Cannes convirtió una alfombra roja en denuncia
La escena tenía algo de gesto calculado y algo de desahogo colectivo. La escalinata, asociada al glamour y a la consagración pública, pasó a funcionar como un escaparate de una realidad bastante menos brillante dentro del cine.
Blanchett no habló de casos aislados ni de un problema acotado a unos pocos nombres. Situó la cuestión en un marco más amplio, el de una industria donde las relaciones de poder y la desigualdad han marcado durante años quién trabaja, quién asciende y quién calla.
"Lo que el movimiento puso en manifiesto fue una estructura sistémica de abusos, no solo en este sector sino en todos los sectores, y si no se identifica un problema no se puede resolver". - Cate Blanchett, actriz
Esa idea conecta la protesta de Cannes con una discusión que iba más allá del cine. Cuando una actriz habla de una estructura sistémica, el foco deja de estar solo en los nombres propios y pasa a los mecanismos que convierten un abuso en rutina.
Los rodajes siguen mostrando una mayoría masculina
Después del gesto público llegó la parte más incómoda, la de mirar los equipos de trabajo. Blanchett señaló que en muchos rodajes persiste una mayoría masculina y que la homogeneidad continúa siendo uno de los problemas pendientes del sector.
La actriz lo resumió con una proporción difícil de ignorar. En cada set de rodaje sigue habiendo 10 mujeres y 75 hombres, una imagen numérica que explica mejor que muchos discursos por qué la igualdad no se resuelve con una consigna.
Esa desproporción no solo afecta a la representación visible. También condiciona quién toma decisiones, quién fija los códigos informales del trabajo cotidiano y quién dispone de un entorno más seguro para hablar cuando algo ocurre.
Blanchett preguntó por qué el impulso de Me Too perdió fuerza
Más tarde, Blanchett introdujo una duda que sigue resonando porque no apunta a una gala ni a una campaña concreta, sino al desgaste de la conversación pública. El problema no era solo que muchas mujeres hablaran, sino qué pasó después con ese impulso.
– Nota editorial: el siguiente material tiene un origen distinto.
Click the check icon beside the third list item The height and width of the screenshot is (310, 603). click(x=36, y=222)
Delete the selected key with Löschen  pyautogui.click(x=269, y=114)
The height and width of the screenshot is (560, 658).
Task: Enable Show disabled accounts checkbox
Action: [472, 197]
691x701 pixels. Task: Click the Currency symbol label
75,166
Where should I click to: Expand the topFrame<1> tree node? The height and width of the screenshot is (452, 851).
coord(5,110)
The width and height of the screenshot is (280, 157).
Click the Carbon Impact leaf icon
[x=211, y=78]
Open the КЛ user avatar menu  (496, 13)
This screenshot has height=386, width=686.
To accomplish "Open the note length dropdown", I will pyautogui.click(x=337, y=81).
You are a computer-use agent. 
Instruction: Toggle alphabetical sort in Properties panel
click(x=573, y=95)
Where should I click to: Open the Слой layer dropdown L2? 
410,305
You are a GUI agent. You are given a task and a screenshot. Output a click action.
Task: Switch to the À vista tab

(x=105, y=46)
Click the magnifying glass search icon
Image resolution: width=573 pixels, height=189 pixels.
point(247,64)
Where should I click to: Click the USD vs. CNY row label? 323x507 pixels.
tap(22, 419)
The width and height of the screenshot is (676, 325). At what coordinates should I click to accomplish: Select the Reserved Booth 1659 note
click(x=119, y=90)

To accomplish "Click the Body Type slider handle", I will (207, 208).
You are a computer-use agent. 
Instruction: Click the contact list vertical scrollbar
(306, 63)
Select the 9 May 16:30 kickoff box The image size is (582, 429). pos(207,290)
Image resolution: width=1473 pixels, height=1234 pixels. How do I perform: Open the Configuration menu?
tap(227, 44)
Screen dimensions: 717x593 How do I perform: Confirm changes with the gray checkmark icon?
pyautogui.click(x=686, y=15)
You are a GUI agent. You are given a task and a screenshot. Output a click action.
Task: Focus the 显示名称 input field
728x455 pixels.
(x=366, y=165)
"Hay mucha gente que puede hablar con relativa seguridad y decir 'esto me ha pasado a mí', y otra gente, quizá una mujer normal de la calle, que dice 'Me Too'. ¿Por qué se ha apagado eso?". - Cate Blanchett, actriz
La pregunta incomoda porque desplaza la atención desde las figuras conocidas hacia quienes no tienen focos, agentes ni prestigio suficiente para convertir su testimonio en noticia. Ahí aparece una de las grietas centrales del movimiento, la distancia entre visibilidad y protección real.
En Cannes, 82 mujeres con nombres muy reconocibles subieron unas escaleras para denunciar una desigualdad estructural. Pero la cifra que Blanchett dejó sobre la mesa no estaba en la alfombra roja, sino en los rodajes, donde todavía conviven 10 mujeres frente a 75 hombres.